### [Set task 1]
Decide whether each of the following statements agrees with the excerpt on the mortgage insurance capital plan. Answer yes or no for each and quote the deciding words from the excerpt: (a) The transfer of the European mortgage insurance subsidiaries to GEMICO was completed on January 31, 2013. (b) The "NewCo" type structure had already been put in place when the Capital Plan was announced. (c) The new holding company structure places the U.S. mortgage insurance subsidiaries under the indenture governing the senior notes.
### [Set task 2]
Copy a range of lines from the rows without any change. Begin at the line that has "Where should I click to: Open" and stop after the line that has "coord(1157,502)".

In January 2013, management restructured the mortgage insurance business to protect the holding company from any adverse shock to the operating environment. The details of the capital plan can be found in the 2012 Annual Report, and excerpted here:

On January 16, 2013, we announced a comprehensive U.S. mortgage insurance capital plan (the "Capital Plan") consisting of several actions, including: (1) transferring ownership of the European mortgage insurance subsidiaries to Genworth Mortgage Insurance Corporation ("GEMICO"), our principal U.S. mortgage insurance subsidiary, which was completed on January 31, 2013; (2) enabling the future option, under certain adverse conditions, should they occur, to implement a "NewCo" type structure, for the continued writing of new business in all 50 states; and (3) implementing an internal legal entity reorganization which creates a new holding company structure that will remove the U.S. mortgage insurance subsidiaries from the companies covered by the indenture governing our senior notes.

### [Available data]

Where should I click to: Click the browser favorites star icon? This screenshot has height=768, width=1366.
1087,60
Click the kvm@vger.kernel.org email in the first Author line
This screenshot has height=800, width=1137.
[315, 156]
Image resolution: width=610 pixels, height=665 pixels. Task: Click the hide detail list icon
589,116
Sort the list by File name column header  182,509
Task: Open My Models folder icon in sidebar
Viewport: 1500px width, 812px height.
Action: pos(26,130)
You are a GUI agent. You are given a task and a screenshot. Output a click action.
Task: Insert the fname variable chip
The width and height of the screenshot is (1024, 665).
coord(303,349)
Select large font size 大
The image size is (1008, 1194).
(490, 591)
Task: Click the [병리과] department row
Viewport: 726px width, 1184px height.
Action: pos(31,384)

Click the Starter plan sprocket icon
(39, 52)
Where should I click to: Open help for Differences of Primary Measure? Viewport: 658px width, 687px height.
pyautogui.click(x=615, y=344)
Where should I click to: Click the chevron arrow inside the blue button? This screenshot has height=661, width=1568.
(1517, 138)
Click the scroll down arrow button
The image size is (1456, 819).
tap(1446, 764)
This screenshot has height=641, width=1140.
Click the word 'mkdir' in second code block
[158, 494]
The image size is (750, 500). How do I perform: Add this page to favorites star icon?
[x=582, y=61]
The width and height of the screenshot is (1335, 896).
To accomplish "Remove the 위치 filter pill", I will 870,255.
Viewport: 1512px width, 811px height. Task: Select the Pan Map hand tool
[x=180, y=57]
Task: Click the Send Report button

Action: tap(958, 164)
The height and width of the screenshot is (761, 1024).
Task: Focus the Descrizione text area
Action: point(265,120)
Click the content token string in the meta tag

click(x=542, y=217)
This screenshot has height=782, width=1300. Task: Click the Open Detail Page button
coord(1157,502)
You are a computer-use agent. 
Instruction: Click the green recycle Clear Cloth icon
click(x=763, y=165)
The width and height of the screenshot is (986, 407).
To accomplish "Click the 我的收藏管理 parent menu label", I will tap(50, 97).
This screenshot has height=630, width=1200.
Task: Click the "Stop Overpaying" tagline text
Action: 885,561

### [Task output 1]
(a) Yes: "which was completed on January 31, 2013"
(b) No: "enabling the future option, under certain adverse conditions, should they occur, to implement a "NewCo" type structure"
(c) No: "will remove the U.S. mortgage insurance subsidiaries from the companies covered by the indenture governing our senior notes"

### [Task output 2]
Where should I click to: Open help for Differences of Primary Measure? Viewport: 658px width, 687px height.
pyautogui.click(x=615, y=344)
Where should I click to: Click the chevron arrow inside the blue button? This screenshot has height=661, width=1568.
(1517, 138)
Click the scroll down arrow button
The image size is (1456, 819).
tap(1446, 764)
This screenshot has height=641, width=1140.
Click the word 'mkdir' in second code block
[158, 494]
The image size is (750, 500). How do I perform: Add this page to favorites star icon?
[x=582, y=61]
The width and height of the screenshot is (1335, 896).
To accomplish "Remove the 위치 filter pill", I will 870,255.
Viewport: 1512px width, 811px height. Task: Select the Pan Map hand tool
[x=180, y=57]
Task: Click the Send Report button

Action: tap(958, 164)
The height and width of the screenshot is (761, 1024).
Task: Focus the Descrizione text area
Action: point(265,120)
Click the content token string in the meta tag

click(x=542, y=217)
This screenshot has height=782, width=1300. Task: Click the Open Detail Page button
coord(1157,502)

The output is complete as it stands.